Ahkaf Suresi 9. Ayet;
De ki: 'Ben elçilerden bir türedi değilim, bana ve size ne yapılacağını da bilemiyorum. Ben, yalnızca bana vahyedilmekte olana uyuyorum ve ben, apaçık bir uyarıcıdan başkası değilim.'

            Şu cahillerin yaptığına bakın… Önce sen kendini kurtar! Seni cennete kim soktu ki... Nebi Muhammed bile kendisine ne o olacağını bilmezken, sen kim oluyorsun! Kendisini cennete girdi, bir de gizli saklı yanında birilerini cennete sokacakmış. Haşa Allah’la alay ediyorlar. İşte Bu şarlatanlara kulluk edenler, aklını kullanmayan insanlardır.

Yunus Suresi 18. Ayet;
Allah'ı bırakıp kendilerine zarar vermeyecek ve yararları dokunmayacak şeylere kulluk ederler ve: 'Bunlar Allah katında bizim şefaatçilerimizdir' derler. De ki: 'Siz, Allah'a, göklerde ve yerde bilmediği bir şeyi mi haber veriyorsunuz? O, sizin şirk koştuklarınızdan uzak ve yücedir.'

Hucurat Suresi 16. Ayet:
De ki: 'Siz Allah'a dininizi mi öğreteceksiniz? Oysa Allah, göklerde ve yerde olanları bilir. Allah, her şeyi bilendir.'

            Suda boğulanlar, akrep, yılan sokanlar, yangında yananlar, doğururken ölenler, şehitler, mübarek sayılan geceleri ibadetle geçirenler, depremde ölenler kurtardı.  Kalanlar da salavat getirmişse, Hz Muhammed’in şefaatiyle onlar da cennetteler. Oh ne ala… Top yekûn herkes cennette…

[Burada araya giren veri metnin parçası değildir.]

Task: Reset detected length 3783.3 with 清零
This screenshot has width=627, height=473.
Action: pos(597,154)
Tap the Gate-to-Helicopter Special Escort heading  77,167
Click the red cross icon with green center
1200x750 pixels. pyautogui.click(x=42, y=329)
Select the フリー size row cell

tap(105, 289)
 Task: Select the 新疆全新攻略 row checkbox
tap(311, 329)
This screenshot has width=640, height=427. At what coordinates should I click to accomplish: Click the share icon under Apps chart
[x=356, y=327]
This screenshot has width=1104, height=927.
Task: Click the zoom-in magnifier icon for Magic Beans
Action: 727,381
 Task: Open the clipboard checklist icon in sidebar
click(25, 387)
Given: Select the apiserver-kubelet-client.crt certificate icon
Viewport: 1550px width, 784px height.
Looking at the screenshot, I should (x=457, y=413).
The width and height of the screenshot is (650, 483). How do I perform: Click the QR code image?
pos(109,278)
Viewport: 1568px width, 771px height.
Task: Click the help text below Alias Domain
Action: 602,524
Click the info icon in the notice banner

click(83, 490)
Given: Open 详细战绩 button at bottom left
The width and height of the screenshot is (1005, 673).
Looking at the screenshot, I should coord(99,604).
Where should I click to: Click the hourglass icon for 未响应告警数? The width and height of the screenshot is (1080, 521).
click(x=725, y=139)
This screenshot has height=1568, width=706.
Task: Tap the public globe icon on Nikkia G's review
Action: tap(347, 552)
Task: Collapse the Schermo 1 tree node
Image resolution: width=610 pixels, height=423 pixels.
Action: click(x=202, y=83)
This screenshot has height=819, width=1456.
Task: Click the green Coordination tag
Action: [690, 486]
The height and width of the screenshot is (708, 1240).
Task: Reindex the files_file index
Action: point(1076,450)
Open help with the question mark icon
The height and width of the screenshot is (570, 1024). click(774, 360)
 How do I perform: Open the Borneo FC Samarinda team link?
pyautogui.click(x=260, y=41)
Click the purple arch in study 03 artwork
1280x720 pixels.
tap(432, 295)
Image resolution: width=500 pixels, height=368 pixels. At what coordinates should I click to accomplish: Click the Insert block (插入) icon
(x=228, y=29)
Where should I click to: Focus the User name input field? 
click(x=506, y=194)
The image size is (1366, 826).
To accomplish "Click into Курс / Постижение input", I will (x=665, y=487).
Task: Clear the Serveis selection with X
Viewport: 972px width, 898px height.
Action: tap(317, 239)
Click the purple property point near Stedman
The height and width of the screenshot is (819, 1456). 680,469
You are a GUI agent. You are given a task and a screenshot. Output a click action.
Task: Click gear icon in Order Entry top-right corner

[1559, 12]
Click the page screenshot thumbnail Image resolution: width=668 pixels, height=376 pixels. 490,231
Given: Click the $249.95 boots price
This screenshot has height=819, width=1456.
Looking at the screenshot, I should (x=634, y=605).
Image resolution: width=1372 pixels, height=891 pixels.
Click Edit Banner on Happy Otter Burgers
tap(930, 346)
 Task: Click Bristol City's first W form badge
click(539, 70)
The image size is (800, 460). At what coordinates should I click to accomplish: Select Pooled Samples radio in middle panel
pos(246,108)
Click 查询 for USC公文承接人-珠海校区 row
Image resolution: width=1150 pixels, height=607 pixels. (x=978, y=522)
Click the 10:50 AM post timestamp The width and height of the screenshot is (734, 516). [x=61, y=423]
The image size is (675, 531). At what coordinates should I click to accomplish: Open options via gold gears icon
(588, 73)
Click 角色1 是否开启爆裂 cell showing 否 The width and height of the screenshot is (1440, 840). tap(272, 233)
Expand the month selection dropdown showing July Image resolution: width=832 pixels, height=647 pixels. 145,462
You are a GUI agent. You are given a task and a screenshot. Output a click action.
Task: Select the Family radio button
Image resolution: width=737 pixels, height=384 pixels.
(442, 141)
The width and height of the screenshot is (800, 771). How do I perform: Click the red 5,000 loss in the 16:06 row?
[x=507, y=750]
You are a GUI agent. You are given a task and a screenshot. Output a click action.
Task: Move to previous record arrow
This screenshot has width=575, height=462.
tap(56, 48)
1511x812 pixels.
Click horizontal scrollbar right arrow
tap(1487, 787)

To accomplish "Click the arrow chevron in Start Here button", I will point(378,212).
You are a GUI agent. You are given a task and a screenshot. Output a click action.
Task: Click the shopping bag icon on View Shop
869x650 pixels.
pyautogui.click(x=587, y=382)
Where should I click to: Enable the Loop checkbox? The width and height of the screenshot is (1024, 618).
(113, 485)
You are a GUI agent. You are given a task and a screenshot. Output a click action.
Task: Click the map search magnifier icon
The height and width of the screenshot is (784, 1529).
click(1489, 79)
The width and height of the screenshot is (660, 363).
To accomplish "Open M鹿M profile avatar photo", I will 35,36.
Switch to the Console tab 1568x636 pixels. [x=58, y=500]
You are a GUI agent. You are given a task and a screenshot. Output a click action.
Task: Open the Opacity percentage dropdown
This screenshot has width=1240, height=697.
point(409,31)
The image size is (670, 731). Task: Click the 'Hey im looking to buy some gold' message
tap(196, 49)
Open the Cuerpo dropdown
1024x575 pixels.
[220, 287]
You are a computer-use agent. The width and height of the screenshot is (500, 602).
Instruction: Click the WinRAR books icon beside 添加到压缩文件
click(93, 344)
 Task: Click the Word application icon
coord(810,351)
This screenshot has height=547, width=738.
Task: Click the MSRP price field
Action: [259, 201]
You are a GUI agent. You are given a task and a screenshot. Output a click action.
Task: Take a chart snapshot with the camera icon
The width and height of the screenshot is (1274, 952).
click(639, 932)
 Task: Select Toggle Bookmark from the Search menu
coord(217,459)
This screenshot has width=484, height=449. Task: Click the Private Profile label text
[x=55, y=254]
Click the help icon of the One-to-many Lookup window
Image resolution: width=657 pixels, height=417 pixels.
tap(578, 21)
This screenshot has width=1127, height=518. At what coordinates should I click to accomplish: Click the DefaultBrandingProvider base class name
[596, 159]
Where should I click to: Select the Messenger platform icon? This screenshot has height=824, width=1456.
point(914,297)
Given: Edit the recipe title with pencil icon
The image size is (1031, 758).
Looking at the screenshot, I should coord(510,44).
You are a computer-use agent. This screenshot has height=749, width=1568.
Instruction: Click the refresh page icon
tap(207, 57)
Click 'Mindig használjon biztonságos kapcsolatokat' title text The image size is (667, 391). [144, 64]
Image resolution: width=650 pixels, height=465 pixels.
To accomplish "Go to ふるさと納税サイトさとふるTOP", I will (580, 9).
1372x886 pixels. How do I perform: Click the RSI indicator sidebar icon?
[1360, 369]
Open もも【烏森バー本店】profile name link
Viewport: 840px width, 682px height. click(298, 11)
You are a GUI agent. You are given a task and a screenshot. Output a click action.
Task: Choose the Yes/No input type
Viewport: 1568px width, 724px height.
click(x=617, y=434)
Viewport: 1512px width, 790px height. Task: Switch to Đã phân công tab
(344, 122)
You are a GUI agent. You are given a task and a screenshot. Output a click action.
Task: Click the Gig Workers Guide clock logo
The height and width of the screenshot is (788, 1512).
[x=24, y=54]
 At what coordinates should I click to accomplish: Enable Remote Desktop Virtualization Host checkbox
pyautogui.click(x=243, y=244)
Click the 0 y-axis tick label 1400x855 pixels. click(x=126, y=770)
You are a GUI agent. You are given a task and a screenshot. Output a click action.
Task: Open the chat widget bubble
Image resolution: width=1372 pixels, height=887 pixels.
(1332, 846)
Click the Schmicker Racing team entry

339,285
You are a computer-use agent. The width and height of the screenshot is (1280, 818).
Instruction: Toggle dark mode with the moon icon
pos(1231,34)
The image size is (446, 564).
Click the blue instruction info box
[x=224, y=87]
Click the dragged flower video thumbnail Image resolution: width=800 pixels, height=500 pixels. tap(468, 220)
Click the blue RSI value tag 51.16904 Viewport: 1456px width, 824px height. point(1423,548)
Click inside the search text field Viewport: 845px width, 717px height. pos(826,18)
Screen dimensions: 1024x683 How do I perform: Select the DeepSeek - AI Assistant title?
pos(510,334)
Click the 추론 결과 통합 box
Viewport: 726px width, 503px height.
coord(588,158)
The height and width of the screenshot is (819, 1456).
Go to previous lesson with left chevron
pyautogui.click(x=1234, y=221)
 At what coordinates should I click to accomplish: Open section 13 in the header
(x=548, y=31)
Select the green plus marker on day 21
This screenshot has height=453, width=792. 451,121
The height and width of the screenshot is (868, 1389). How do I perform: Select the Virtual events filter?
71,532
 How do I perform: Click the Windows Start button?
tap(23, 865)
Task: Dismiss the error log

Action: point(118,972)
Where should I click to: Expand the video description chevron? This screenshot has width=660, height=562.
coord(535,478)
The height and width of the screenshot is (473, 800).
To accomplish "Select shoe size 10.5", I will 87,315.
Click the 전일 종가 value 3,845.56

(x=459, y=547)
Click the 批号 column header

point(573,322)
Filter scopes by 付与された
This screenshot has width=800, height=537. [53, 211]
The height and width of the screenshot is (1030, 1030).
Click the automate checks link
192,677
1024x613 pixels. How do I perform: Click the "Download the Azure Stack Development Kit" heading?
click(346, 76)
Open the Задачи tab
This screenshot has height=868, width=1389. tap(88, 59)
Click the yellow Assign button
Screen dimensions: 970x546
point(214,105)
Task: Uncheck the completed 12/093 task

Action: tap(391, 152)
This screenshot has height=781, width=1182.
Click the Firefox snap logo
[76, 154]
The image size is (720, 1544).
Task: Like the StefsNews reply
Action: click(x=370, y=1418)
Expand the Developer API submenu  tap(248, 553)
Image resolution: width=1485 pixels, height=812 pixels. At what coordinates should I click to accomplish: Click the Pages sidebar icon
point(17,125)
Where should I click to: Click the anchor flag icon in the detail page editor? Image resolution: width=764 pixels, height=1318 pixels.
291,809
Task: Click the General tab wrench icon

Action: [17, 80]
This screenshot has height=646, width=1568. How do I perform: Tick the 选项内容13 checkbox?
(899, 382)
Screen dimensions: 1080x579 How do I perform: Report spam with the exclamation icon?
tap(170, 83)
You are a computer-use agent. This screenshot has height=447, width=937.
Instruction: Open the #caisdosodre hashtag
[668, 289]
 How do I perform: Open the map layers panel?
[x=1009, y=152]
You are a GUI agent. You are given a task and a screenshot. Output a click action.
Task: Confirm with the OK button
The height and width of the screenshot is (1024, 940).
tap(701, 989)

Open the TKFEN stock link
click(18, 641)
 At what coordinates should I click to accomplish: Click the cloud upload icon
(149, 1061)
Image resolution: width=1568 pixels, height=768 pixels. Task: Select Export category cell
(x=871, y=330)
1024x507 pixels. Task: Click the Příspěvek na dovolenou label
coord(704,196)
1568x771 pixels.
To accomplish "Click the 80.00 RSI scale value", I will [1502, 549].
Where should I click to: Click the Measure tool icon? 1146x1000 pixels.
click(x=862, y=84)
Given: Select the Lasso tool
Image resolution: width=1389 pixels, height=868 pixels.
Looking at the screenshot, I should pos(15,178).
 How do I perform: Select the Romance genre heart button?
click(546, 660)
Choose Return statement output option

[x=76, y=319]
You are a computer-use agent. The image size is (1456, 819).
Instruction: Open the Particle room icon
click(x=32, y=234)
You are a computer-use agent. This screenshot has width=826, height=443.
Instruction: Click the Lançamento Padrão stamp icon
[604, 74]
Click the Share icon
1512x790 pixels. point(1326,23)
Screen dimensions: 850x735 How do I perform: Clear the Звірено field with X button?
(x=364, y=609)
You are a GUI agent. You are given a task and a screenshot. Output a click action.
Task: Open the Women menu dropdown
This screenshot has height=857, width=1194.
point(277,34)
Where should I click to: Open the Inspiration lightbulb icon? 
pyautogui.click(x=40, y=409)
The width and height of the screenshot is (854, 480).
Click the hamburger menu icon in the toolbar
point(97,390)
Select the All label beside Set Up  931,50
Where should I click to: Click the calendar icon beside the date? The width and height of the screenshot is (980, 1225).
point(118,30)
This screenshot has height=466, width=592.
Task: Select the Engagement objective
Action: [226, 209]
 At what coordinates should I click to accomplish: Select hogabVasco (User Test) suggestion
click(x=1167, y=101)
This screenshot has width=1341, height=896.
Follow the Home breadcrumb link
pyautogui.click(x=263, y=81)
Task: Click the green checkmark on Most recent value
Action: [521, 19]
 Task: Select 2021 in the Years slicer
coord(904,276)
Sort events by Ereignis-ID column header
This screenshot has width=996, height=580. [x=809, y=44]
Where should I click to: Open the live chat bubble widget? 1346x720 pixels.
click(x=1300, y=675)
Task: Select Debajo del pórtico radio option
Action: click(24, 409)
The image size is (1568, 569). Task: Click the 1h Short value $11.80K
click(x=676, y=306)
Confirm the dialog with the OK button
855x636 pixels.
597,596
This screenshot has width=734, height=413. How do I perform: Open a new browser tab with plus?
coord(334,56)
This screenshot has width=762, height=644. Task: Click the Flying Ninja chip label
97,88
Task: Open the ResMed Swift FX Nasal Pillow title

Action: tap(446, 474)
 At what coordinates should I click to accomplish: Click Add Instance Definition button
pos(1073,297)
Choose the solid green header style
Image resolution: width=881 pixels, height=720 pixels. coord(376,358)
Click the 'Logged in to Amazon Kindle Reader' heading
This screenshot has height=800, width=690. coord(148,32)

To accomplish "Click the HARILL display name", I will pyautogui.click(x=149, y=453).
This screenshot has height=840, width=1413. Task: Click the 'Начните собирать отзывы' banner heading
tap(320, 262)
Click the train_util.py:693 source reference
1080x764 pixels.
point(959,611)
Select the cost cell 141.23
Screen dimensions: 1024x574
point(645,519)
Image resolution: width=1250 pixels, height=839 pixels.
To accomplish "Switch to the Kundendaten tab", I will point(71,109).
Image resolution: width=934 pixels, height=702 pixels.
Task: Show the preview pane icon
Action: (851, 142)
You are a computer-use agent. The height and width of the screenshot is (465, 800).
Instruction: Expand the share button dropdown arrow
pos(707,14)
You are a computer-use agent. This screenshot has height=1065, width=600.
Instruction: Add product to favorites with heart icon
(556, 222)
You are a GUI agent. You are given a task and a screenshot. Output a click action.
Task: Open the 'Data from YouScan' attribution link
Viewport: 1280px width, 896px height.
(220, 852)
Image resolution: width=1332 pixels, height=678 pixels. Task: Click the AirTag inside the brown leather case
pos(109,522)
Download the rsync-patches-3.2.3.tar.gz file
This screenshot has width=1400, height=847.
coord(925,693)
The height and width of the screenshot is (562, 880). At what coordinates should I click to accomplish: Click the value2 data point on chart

              Müşrikler de benzer şekilde, Allah katında şefaatçilerin olduğunu iddia ederlerdi.  Bu Allah’a yalan isnat etmekten başka bir şey değildir. Onlar örf, adet, cahiliye Arap geleneğini, hurafeleri kendine din edinmişlerdi. Günümüzde de insanların çoğu da aynı yolu seçmiştir.

Yusuf Suresi 106. Ayet;
Nitekim onların çoğu, Allah'a, O'na ait nitelikleri başkalarına yakıştırmaksızın iman etmezler.

            İnsanlarımız, Allah’ı yanlış bir şekilde tanımaktadır. İslam’ın iman ve salih amelden oluştuğu gerçeğini, göz ardı etmektedirler. Salih ameli ifa etmeden, aracılar ve referanslarla hesap gününü atlatmayı düşünürler.

             “Ey Allah’ın Resulü, beni ahirette yalnız bırakma. Benim işimi gör” diyebilen kişinin, beklentisi acaba nedir? Allah’tan kaçıp da, Nebî’ye sığınmak mı? Bu istek sahibi, Nebî Muhammed’in Allah’tan daha merhametli olduğuna inanmasa, böyle bir istekte bulunabilir mi? Bu söylem Nebîyi, Allah’tan daha güçlü bir ilah konumuna sokmuyor mu? Kardeşlerim bu tür söylemler çok tehlikelidir… Bu cümleleri yazarken bile tüylerim ürperiyor. Rica ediyorum, söylemlerimize dikkat edelim.

            Bakınız Yüce Allah, Nebî Muhammed’e Zümer Suresi 19. Ayette ne buyuruyor:
Azab sözü kendisi üzerinde hak olmuş kimse mi (onlarla bir tutulur?) ateşte olanı artık sen mi kurtaracaksın?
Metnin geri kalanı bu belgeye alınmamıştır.